» Your goal
Begin at the line below that has "Task: Expand the" and stop after the line that has "This screenshot has width=560, height=747.". Please restate only those lines, word for word.

» Exercise data
--------------------------------

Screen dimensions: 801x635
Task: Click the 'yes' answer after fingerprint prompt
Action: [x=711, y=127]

--------------------------------

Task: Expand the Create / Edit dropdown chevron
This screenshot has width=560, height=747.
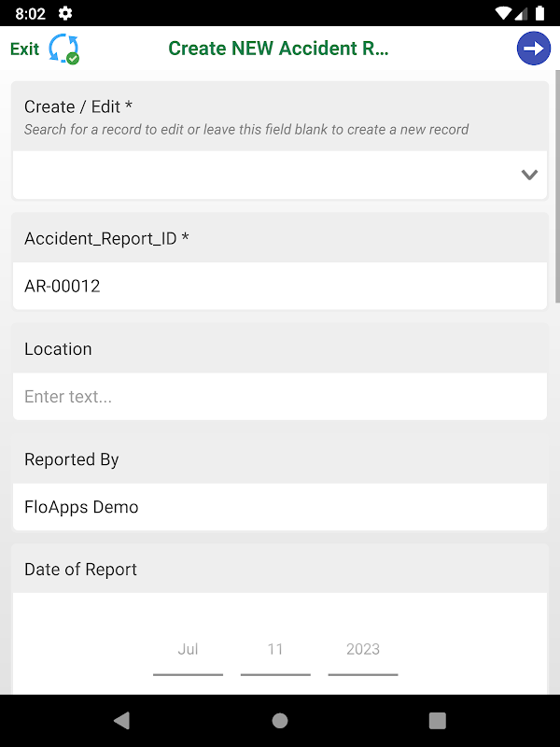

--------------------------------

» Task response
Task: Expand the Create / Edit dropdown chevron
This screenshot has width=560, height=747.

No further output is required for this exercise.